URL: The corresponding "Access address" for this page. Experienced web users can often use this element to determine the authority of the content of the Web page, for example, to find the legendary return of the Web site above the content is usually more than to pass down the title of the first spell of the head to be more authoritative (do not rule out the latter content more interesting, or have related content).

Abstract: A summary of the content of a Web page in some way. The easiest way to do this is to intercept the first few bytes of the page's content as a summary, but now most search engines still like to extract from the description tag, but if they don't, it will still be extracted using the above method.

By browsing through these elements, the user is judged on whether the page really contains the information he needs. If you are more certain, you can click on the URL above to get the full text of the webpage. For example, the user submitted a query word "Legendary return plug", the system returned a list of related information. Each item in the list contains more content than the above, but the core is the three elements. If the user is mainly to download from the plug-in to understand that the first item is often the best choice, so now many enterprises are looking for SEO to their own site optimization, of course, some directly please a SEO master back, specifically optimize the corporate website.

This example prompts us an important situation, that is, the search engine to provide information query service, it is only the query word.
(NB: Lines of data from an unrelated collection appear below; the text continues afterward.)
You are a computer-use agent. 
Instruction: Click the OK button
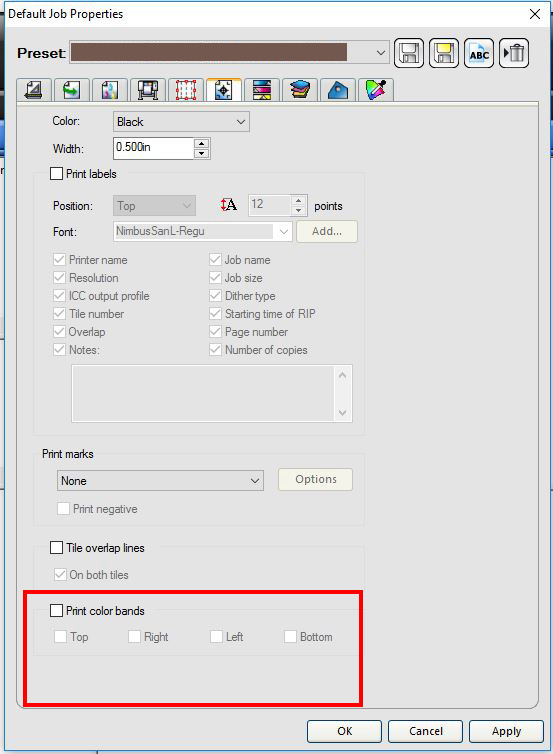tap(344, 731)
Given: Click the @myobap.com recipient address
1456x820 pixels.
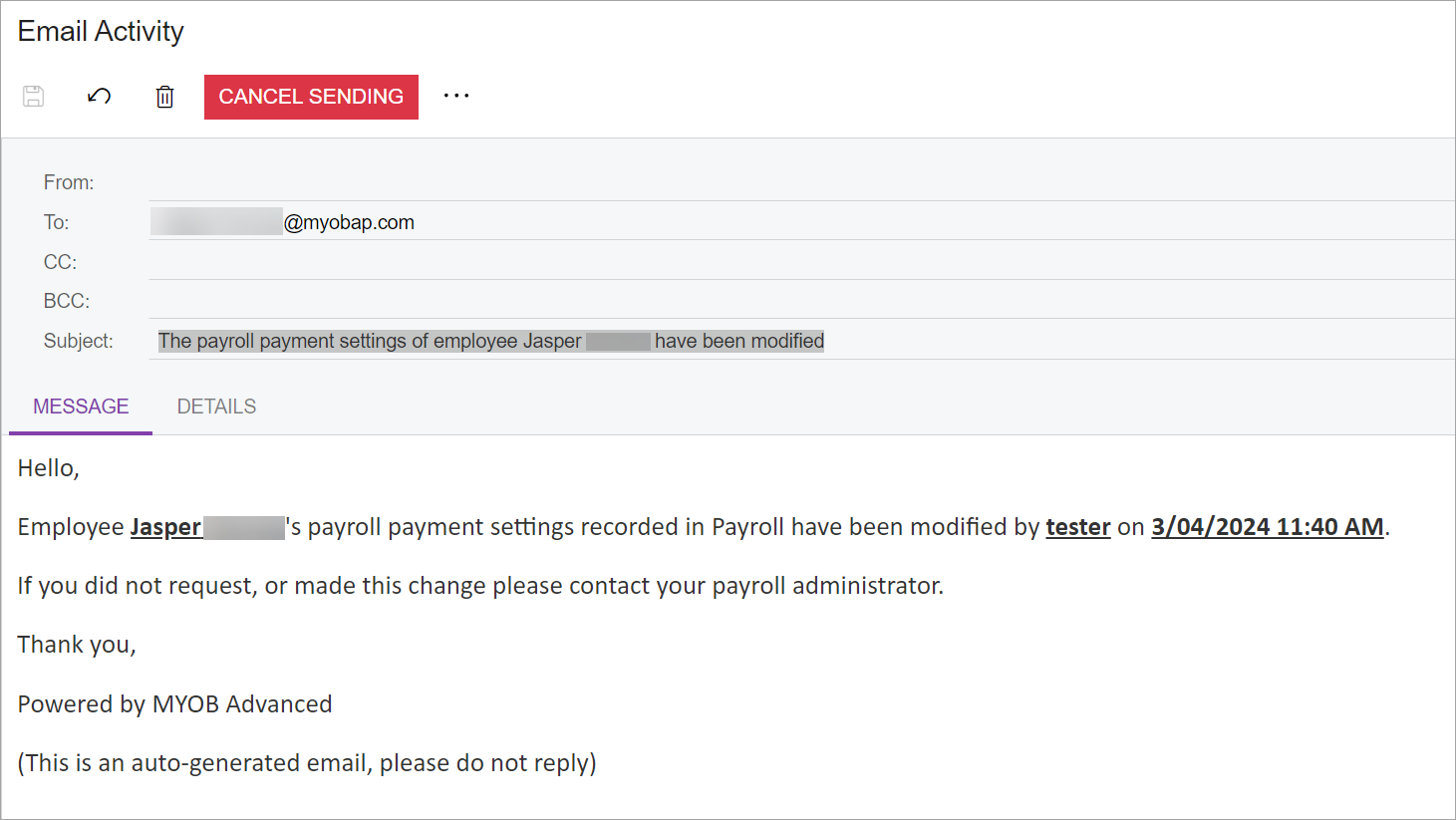Looking at the screenshot, I should (349, 221).
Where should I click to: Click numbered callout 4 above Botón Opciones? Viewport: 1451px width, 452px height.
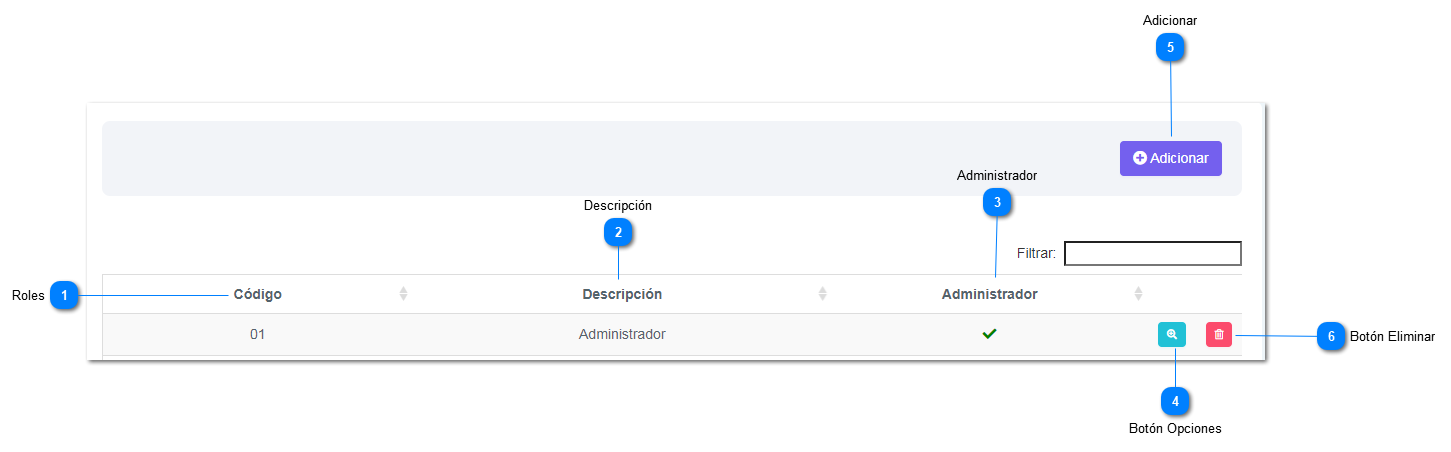1175,401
People with different ideas may submit the same query words, concerned about the different aspects of the information related to this query, but the search engine usually do not know the user background, so the search engine should strive to not miss any relevant information, but also to the "most likely to be concerned" information in front of the list. This is the basic requirements of search engines. In addition, considering the application environment of the search engine is the Web, the response performance of a large number of concurrent user queries is also an area that cannot be neglected.
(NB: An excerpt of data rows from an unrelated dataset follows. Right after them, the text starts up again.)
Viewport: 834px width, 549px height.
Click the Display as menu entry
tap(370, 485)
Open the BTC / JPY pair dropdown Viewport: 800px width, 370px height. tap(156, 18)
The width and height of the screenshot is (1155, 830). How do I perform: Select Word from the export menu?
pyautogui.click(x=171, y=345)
As a basic understanding of the workings of search engines, there are two issues that need to be clarified first. First, when the user submits the query, the search engine is not immediately on the Web "search" a pass, found that the relevant pages, form the list presented to the user. Instead, it has already "collected" a batch of Web pages, which are stored in a system in some way, while the search is only carried out within the system. Second, when the user feels that one of the items in the results list is likely to be the one he needs, and clicks on the URL to get the full text of the page, he is visiting the original source of the page. So, theoretically, search engines do not guarantee that the title and summary content that users see on the return list is consistent with what he clicks on the URL, or even that the page still exists. This is also an important difference between search engines and traditional information retrieval systems. This distinction stems from the basic characteristics of the aforementioned web information. To make up for this difference, modern search engines keep the full text of Web pages collected and provide a "snapshot" or "History page" link in the return results list, ensuring that users can see the content consistent with the summary information.

Today is the first lecture, the content is more general, in the later study will gradually unfold to speak carefully. Reprint please bring www.csqyzwg.com.

Related Article

Contact Us

The content source of this page is from Internet, which doesn't represent Alibaba Cloud's opinion; products and services mentioned on that page don't have any relationship with Alibaba Cloud. If the content of the page makes you feel confusing, please write us an email, we will handle the problem within 5 days after receiving your email.

If you find any instances of plagiarism from the community, please send an email to: info-contact@alibabacloud.com and provide relevant evidence. A staff member will contact you within 5 working days.

A Free Trial That Lets You Build Big!

Start building with 50+ products and up to 12 months usage for Elastic Compute Service

  • Sales Support

    1 on 1 presale consultation

  • After-Sales Support

    24/7 Technical Support 6 Free Tickets per Quarter Faster Response

  • Alibaba Cloud offers highly flexible support services tailored to meet your exact needs.